I appealed to the bench with an imploring look.

‘Answer the question, counsellor,’ said Hannah.

‘Financially?’ continued Juanita. ‘Jou have a good wage h’and pension?’

‘Well, y’know, average I think. Nothing to be ashamed of and it could…get bigger?’

‘Very goo-ood. And would you like children? A familia?’

The atmosphere in the room began to crackle a little and the thawing tension iced up again.

‘Um…Yes. Yes, I would, one day, I guess.’

I flicked a look across at Hannah, who was now looking away from the table, studying nail varnish that did look as if it needed a touch up.

‘How many?’ continued Juanita. ‘When? I h’want three children and a stud ranch.’

‘Um, some day? A couple maybe?’

‘Are you sure? You know this hees jour final answer?’

‘Err…’

‘Be’horse theese date may be taken down h’and used in evidence You can stop doing things you used to do, but you can’t take back what you’ve said.’

Hannah just got up and left.

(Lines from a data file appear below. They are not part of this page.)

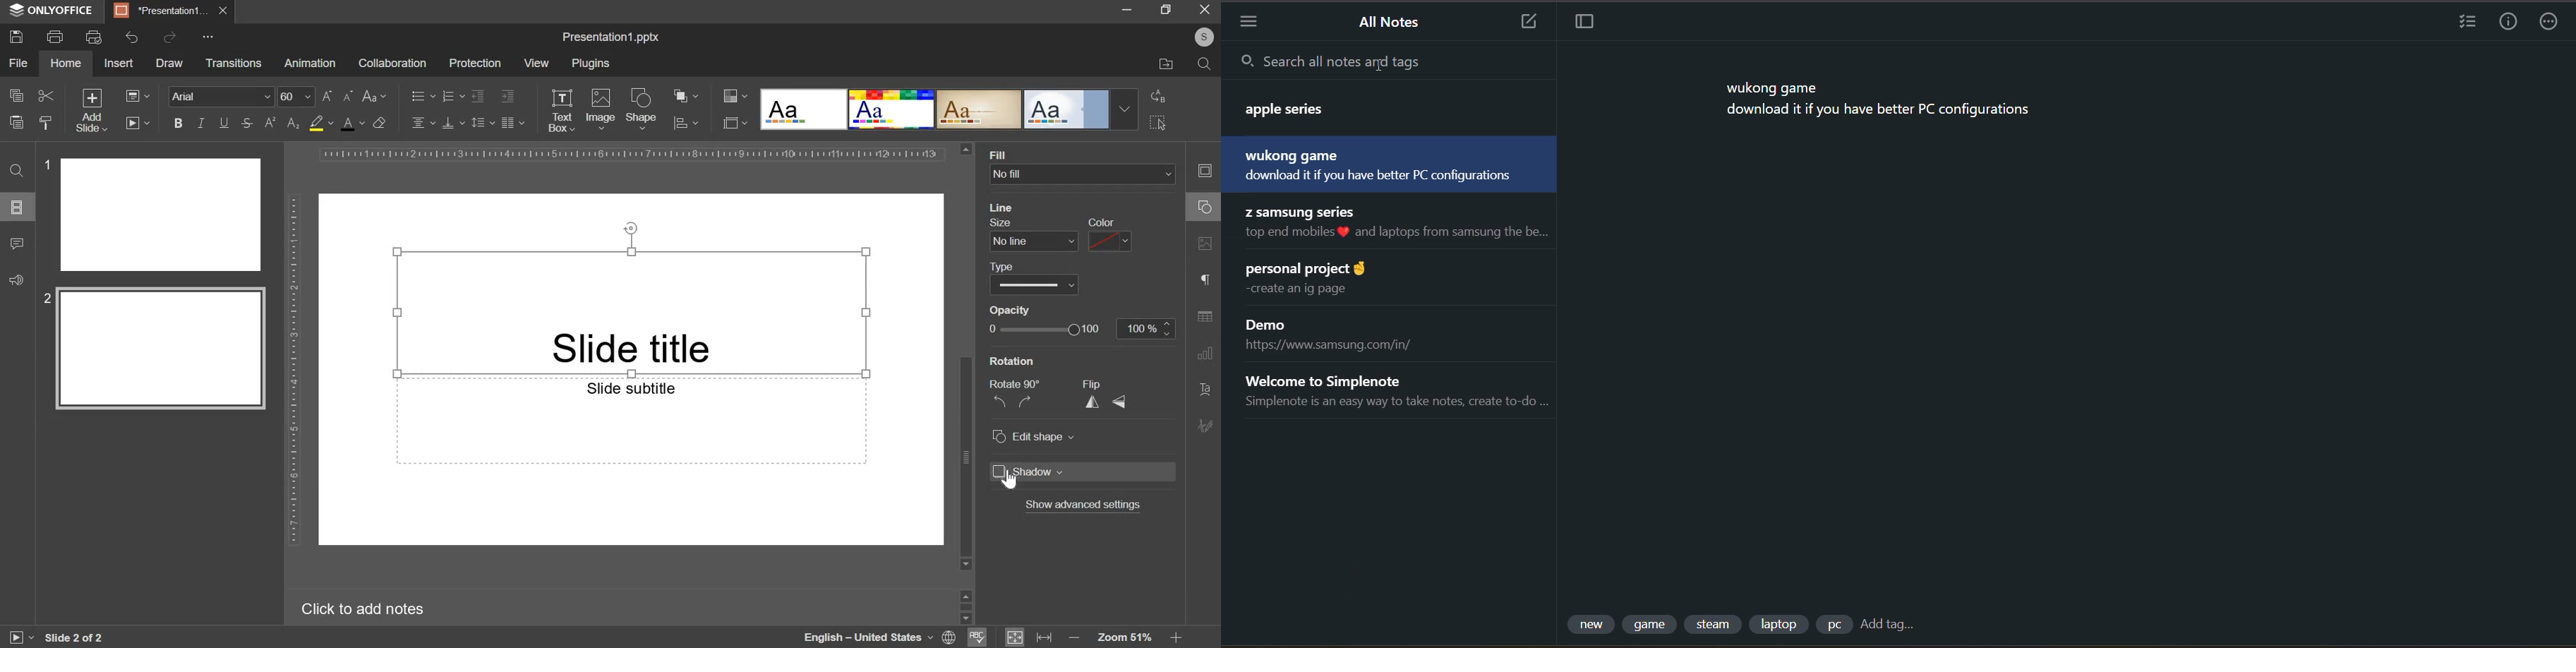  Describe the element at coordinates (1386, 60) in the screenshot. I see `search all notes and tags` at that location.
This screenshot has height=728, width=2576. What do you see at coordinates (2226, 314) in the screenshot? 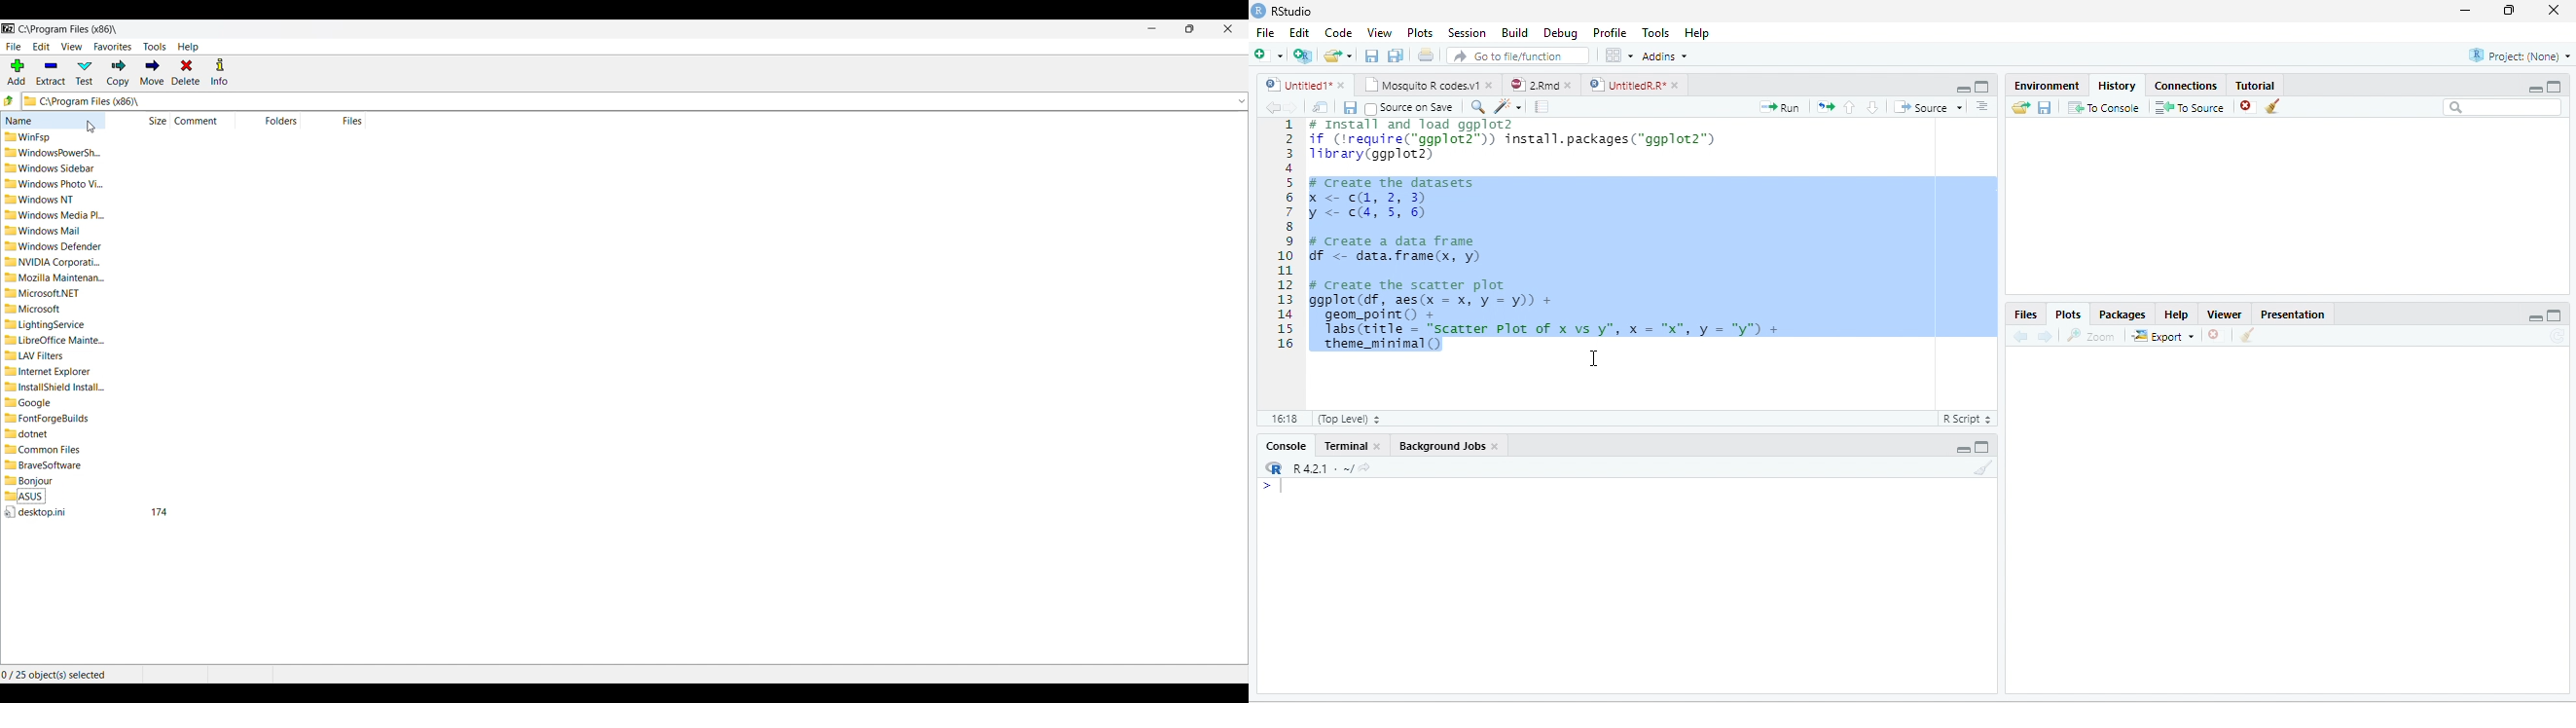
I see `Viewer` at bounding box center [2226, 314].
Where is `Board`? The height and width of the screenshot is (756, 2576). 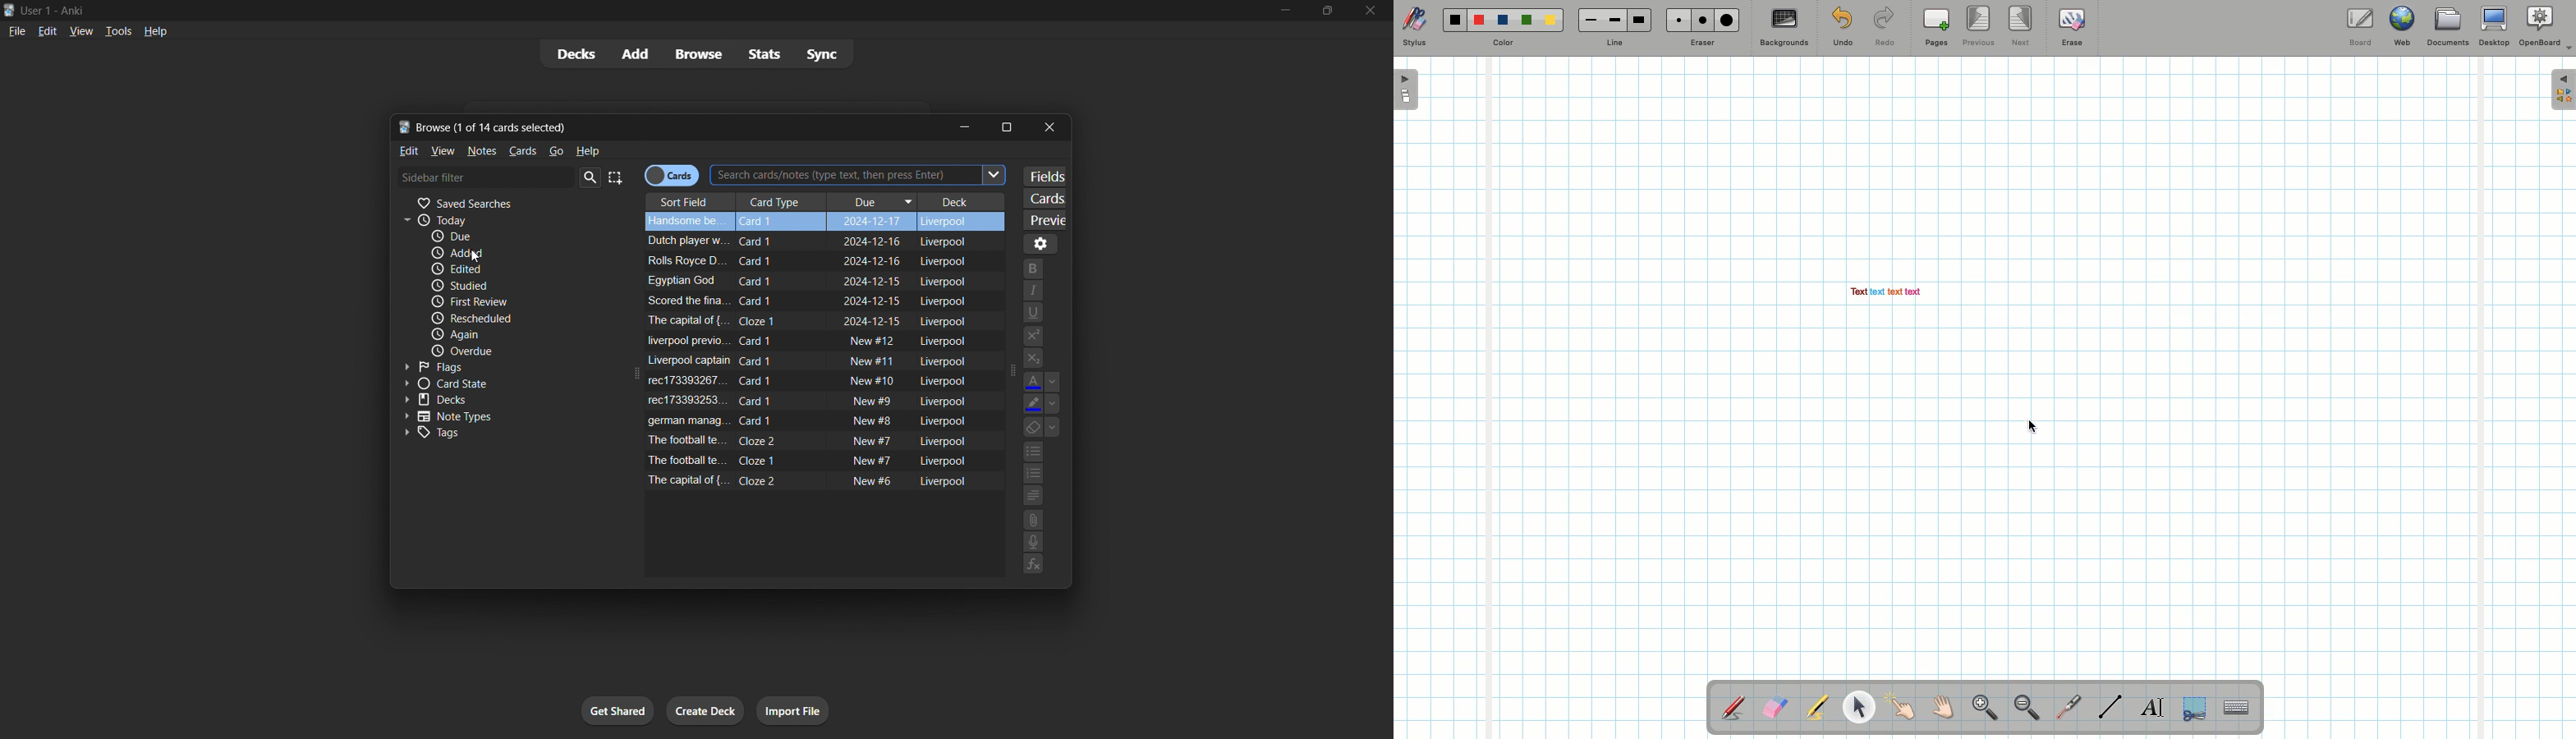 Board is located at coordinates (2359, 27).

The slammed living-room door echoed for what felt like minutes.

‘See what I have to put up with?’ said Rob, leaning back in his chair. ‘Welcome to my world these days.’

‘Is she OK?’

‘Nyahh. Pissed off ‘cos I was out late last night. Little row turned into a big one. The future. Kids. All the sort of stuff you want to talk about after a night trying to prove the point that tequila shots aren’t just for kids.’

‘Don’t you think you were being a bit…?’

‘You should’ve been here earlier. The silent treatment only interrupted for some occasional niggly picking.
Probably because her friends bailed on her and she had a crappy Friday night, which is hardly my responsibility.’

‘Seems a bit of a jump from you coming in drunk to the baby stuff,’ I said.

‘But if we’re not going to grow up and do what regular couples do, I don’t see why I should have to start acting like a grown-up. This is the freedom she’s wanting to keep.’

‘Yeah, but—’

Hannah came back into the room, and I shut up. Her cheeks were still reddened, but her eyes were flaring as if she was ready to take on anything. I was a bit scared as she walked straight across the room to me at the desk.

‘Here, I got this for you,’ she said.

‘A badge of Joey from
Friends
?’

‘You can put it on the inside lapel of your jacket on your date. For luck and inspiration.’

‘Right…’

‘If things get tricky have a glance at it, think what would Joey do? Then do the opposite of that; you’re not really cut out to be Joey.’